CONSULENTE tecnico
Il cod. di proc. civ. del 1942 ha inserito fra gli ausiliarî del giudice la figura del consulente tecnico (articoli 61-65) e, anteponendo la disciplina della sua nomina e delle indagini commessegli alla trattazione dell'assunzione dei mezzi di prova (articoli 191-201), interviene nella vivace disputa che, in sede di interpretazione del previgente codice di rito era sorta sulla natura della perizia, con il sottolineare l'affinità che lega il consulente al giudice assai più che al teste. Il consulente somministra al giudice quelle nozioni che, senza rientrare nella comune esperienza, sono necessarie ad integrare le norme giuridiche da applicarsi ovvero a ricostruire fatti, la cui percezione è impossibile o riesce estremamente difficile mediante prove storiche; ma poiché l'interpretazione delle norme giuridiche e il controllo della esistenza dei fatti, rilevanti per la decisione della causa, sono compito del giudice, ne deriva che il giudice, tranne qualche eccezione (v., ad es., in tema di sinistri marittimi, art. 599 cod. navig.), come non è tenuto a disporre consulenze tecniche, così non è tenuto a seguire l'avviso espresso dal consulente tecnico che ha designato.
La concreta esplicazione delle attività riservate al consulente tecnico è ispirata ai due criterî della concentrazione e della immediatezza che formano il processo civile; talché la sua funzione non si riduce alla relazione scritta, ma si amplia nella più complessa nozione dell'assistenza al giudice per il compimento di singoli atti o per tutto il processo; il che, naturalmente, non esclude che possa espletare le indagini da solo, nel quale caso è assicurato il contraddittorio tra le parti (art. 194 cod. proc. civ., 90 disp. att.). In conformità del più ampio compito assegnatogli, egli può assistere alla discussione avanti il collegio ed esprimere il suo parere in camera di consiglio (articoli 197, 441, cod. proc. civ.).
Nelle controversie del lavoro, che abbiano contenuto prevalentemente tecnico (articoli 455-458, cod. proc. civ.), e nelle cause per sinistri marittimi (art. 602, cod. navig.) le parti possono rimettere la cognizione della causa ai consulenti designati; il lodo, depositato nella cancelleria del giudice adito, è da quest'ultimo dichiarato esecutivo con decreto.

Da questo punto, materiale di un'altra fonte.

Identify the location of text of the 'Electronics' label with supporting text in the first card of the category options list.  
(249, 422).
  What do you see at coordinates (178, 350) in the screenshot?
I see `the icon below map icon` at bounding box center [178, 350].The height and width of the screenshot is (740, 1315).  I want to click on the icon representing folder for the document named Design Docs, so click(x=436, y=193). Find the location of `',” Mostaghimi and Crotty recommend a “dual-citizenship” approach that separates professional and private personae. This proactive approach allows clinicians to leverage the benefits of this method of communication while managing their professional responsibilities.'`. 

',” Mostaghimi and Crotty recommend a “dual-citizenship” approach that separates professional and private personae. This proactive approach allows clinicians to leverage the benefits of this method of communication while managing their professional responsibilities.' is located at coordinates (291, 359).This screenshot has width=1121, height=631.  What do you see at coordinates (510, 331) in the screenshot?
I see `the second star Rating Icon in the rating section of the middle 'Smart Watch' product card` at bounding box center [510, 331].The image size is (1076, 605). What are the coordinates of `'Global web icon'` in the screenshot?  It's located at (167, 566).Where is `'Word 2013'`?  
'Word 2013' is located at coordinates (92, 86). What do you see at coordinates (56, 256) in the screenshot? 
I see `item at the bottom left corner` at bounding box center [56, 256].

Il consulente è normalmente scelto tra le persone iscritte in albi speciali e il prescelto, ove vi sia iscritto, non può rifiutare l'incarico assegnatogli, salvo che ricorra un giusto motivo d'astensione da constatarsi dal giudice; può esser ricusato per gli stessi motivi per i quali può ricusarsi il giudice (art. 63); è tenuto a prestare giuramento (art. 194); soggiace alla responsabilità penale propria dei periti (articoli 314-366, cod. pen.) e, ove incorra in colpa grave nella esecuzione degli atti che gli sono commessi, è condannato dal giudice ad una pena pecuniaria non superiore alle lire ventimila, salva la responsabilità civile per i danni arrecati alle parti (art.64, cod. proc. civ.; decr. legisl. 9 aprile 1948, n. 438).
Come il consulente d'ufficio assiste il giudice, così le parti possono farsi assistere da consulenti tecnici di fiducia (art. 201).
Bibl.: P. Biondi, La distinzione tra perizia e testimonianza, in Foro italiano, IV, 1937, p. 58; F. Carnelutti, istituzioni del nuovo processo civile italiano, 3ª ed., Roma 1943, pp. 109, 118, 374; V. Andrioli, Commento al codice di procedura civile, 2ª ed., I, Napoli 1943, pp. 170-178; II, pp. 68-85; E. Redenti, Diritto processuale civile, Milano 1947, pp. 345-350; S. Satta, Diritto processuale civile, Padova 1948, p. 41, pp. 198-200; A. Lugo, L'arbitrato dei consulenti tecnici, in Rivista di diritto processuale civile, I, 1943, p. 145.